• TASK REQUIREMENTS: For each record below, give an exact transcription.

---

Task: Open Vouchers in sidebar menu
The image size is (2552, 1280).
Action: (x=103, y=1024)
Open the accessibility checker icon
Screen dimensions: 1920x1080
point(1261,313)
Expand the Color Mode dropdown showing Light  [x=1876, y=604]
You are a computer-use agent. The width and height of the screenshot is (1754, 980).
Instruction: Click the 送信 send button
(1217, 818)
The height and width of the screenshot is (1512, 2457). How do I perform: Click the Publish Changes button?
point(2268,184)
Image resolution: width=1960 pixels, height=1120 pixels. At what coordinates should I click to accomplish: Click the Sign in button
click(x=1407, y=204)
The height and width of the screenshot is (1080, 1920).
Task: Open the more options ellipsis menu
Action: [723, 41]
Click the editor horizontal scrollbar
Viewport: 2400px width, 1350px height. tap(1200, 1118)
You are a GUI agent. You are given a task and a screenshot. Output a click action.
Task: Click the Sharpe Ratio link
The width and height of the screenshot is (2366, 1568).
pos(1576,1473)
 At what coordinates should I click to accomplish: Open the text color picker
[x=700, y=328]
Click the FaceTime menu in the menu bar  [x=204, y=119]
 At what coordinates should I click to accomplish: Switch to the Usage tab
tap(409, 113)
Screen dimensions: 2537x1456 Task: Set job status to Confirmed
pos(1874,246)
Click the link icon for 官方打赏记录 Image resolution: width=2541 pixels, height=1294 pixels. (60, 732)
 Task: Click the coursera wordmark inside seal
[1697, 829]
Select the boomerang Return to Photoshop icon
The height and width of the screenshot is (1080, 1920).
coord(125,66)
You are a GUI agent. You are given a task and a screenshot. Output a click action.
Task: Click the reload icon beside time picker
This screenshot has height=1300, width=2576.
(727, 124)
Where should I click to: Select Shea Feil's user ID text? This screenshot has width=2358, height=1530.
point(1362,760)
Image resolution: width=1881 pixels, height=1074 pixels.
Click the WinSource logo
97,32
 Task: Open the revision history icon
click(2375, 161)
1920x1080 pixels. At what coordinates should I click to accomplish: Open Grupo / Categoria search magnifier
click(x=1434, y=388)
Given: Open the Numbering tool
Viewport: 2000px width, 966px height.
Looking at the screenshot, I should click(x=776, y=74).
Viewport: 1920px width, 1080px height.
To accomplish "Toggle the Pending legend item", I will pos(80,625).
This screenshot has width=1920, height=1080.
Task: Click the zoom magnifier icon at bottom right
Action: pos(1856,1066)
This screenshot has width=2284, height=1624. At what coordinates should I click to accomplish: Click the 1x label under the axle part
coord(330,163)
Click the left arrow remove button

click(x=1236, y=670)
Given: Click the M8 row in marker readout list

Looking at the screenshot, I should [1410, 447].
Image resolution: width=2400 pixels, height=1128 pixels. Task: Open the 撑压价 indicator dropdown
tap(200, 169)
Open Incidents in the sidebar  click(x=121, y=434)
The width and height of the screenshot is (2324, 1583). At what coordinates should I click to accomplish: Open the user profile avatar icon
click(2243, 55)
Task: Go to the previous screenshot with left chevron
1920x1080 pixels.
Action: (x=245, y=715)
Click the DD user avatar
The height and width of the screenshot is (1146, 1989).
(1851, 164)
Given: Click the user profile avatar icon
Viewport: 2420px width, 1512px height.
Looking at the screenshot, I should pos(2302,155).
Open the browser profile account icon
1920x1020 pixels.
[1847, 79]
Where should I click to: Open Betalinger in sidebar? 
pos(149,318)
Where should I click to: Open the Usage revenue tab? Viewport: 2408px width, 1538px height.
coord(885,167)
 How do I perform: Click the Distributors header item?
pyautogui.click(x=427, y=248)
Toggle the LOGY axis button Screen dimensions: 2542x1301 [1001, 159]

---

• WRITTEN SOLUTION:
Task: Open Vouchers in sidebar menu
The image size is (2552, 1280).
Action: (x=103, y=1024)
Open the accessibility checker icon
Screen dimensions: 1920x1080
point(1261,313)
Expand the Color Mode dropdown showing Light  [x=1876, y=604]
You are a computer-use agent. The width and height of the screenshot is (1754, 980).
Instruction: Click the 送信 send button
(1217, 818)
The height and width of the screenshot is (1512, 2457). How do I perform: Click the Publish Changes button?
point(2268,184)
Image resolution: width=1960 pixels, height=1120 pixels. At what coordinates should I click to accomplish: Click the Sign in button
click(x=1407, y=204)
The height and width of the screenshot is (1080, 1920).
Task: Open the more options ellipsis menu
Action: [723, 41]
Click the editor horizontal scrollbar
Viewport: 2400px width, 1350px height. tap(1200, 1118)
You are a GUI agent. You are given a task and a screenshot. Output a click action.
Task: Click the Sharpe Ratio link
The width and height of the screenshot is (2366, 1568).
pos(1576,1473)
 At what coordinates should I click to accomplish: Open the text color picker
[x=700, y=328]
Click the FaceTime menu in the menu bar  [x=204, y=119]
 At what coordinates should I click to accomplish: Switch to the Usage tab
tap(409, 113)
Screen dimensions: 2537x1456 Task: Set job status to Confirmed
pos(1874,246)
Click the link icon for 官方打赏记录 Image resolution: width=2541 pixels, height=1294 pixels. (60, 732)
 Task: Click the coursera wordmark inside seal
[1697, 829]
Select the boomerang Return to Photoshop icon
The height and width of the screenshot is (1080, 1920).
coord(125,66)
You are a GUI agent. You are given a task and a screenshot. Output a click action.
Task: Click the reload icon beside time picker
This screenshot has height=1300, width=2576.
(727, 124)
Where should I click to: Select Shea Feil's user ID text? This screenshot has width=2358, height=1530.
point(1362,760)
Image resolution: width=1881 pixels, height=1074 pixels.
Click the WinSource logo
97,32
 Task: Open the revision history icon
click(2375, 161)
1920x1080 pixels. At what coordinates should I click to accomplish: Open Grupo / Categoria search magnifier
click(x=1434, y=388)
Given: Open the Numbering tool
Viewport: 2000px width, 966px height.
Looking at the screenshot, I should click(x=776, y=74).
Viewport: 1920px width, 1080px height.
To accomplish "Toggle the Pending legend item", I will pos(80,625).
This screenshot has width=1920, height=1080.
Task: Click the zoom magnifier icon at bottom right
Action: pos(1856,1066)
This screenshot has width=2284, height=1624. At what coordinates should I click to accomplish: Click the 1x label under the axle part
coord(330,163)
Click the left arrow remove button

click(x=1236, y=670)
Given: Click the M8 row in marker readout list

Looking at the screenshot, I should [1410, 447].
Image resolution: width=2400 pixels, height=1128 pixels. Task: Open the 撑压价 indicator dropdown
tap(200, 169)
Open Incidents in the sidebar  click(x=121, y=434)
The width and height of the screenshot is (2324, 1583). At what coordinates should I click to accomplish: Open the user profile avatar icon
click(2243, 55)
Task: Go to the previous screenshot with left chevron
1920x1080 pixels.
Action: (x=245, y=715)
Click the DD user avatar
The height and width of the screenshot is (1146, 1989).
(1851, 164)
Given: Click the user profile avatar icon
Viewport: 2420px width, 1512px height.
Looking at the screenshot, I should pos(2302,155).
Open the browser profile account icon
1920x1020 pixels.
[1847, 79]
Where should I click to: Open Betalinger in sidebar? 
pos(149,318)
Where should I click to: Open the Usage revenue tab? Viewport: 2408px width, 1538px height.
coord(885,167)
 How do I perform: Click the Distributors header item?
pyautogui.click(x=427, y=248)
Toggle the LOGY axis button Screen dimensions: 2542x1301 [1001, 159]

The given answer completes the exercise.